Assigned task =>
Please retype every record below exactly, leaving the pictures out.

Source data =>

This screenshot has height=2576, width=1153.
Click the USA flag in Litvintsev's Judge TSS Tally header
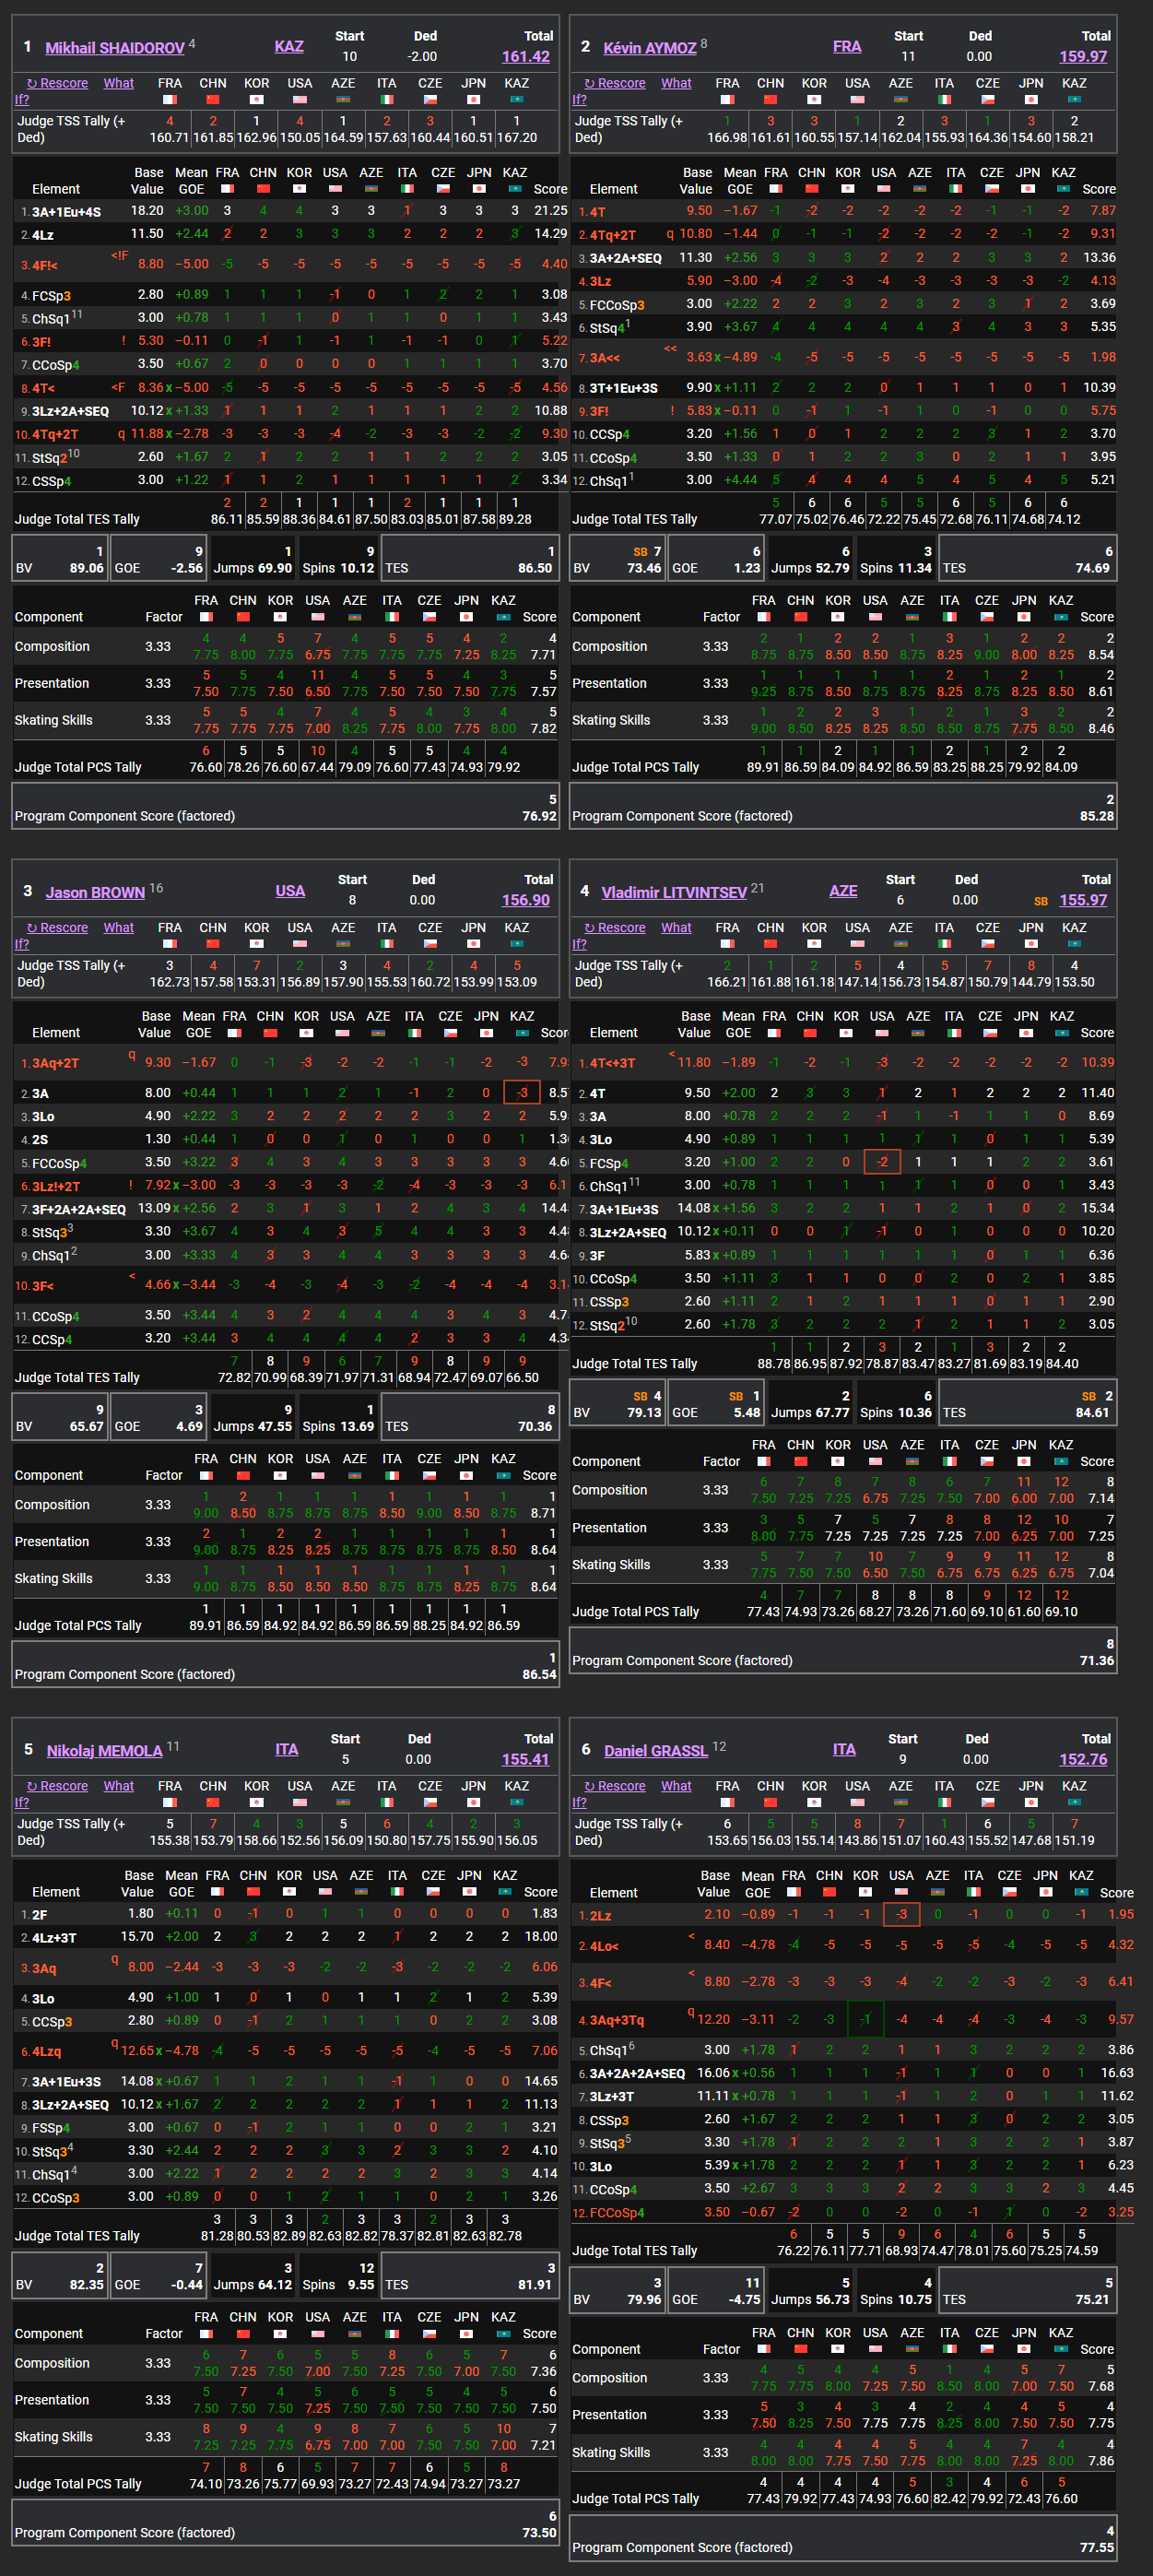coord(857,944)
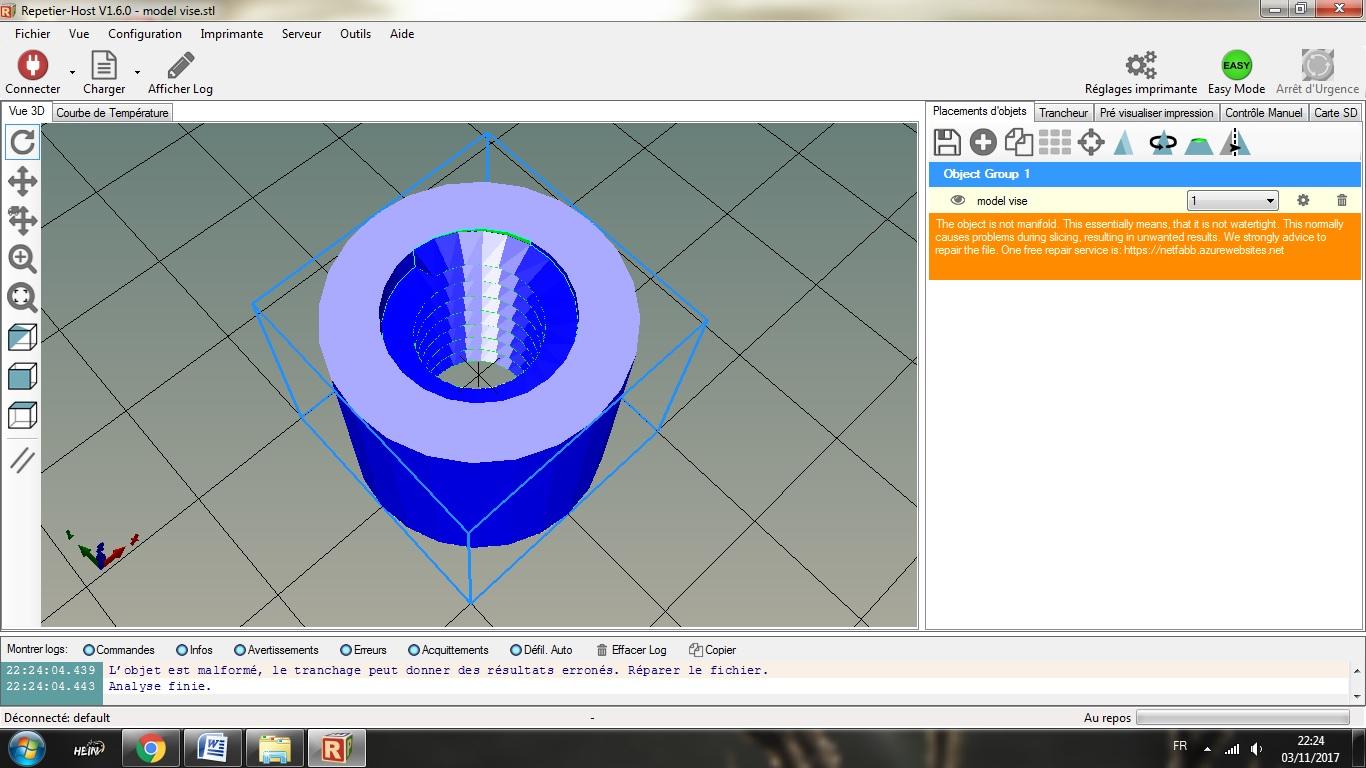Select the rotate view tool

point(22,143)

Answer below =>
This screenshot has height=2576, width=1153.
Click the USA flag in Litvintsev's Judge TSS Tally header
coord(857,944)
Select the rotate view tool

point(22,143)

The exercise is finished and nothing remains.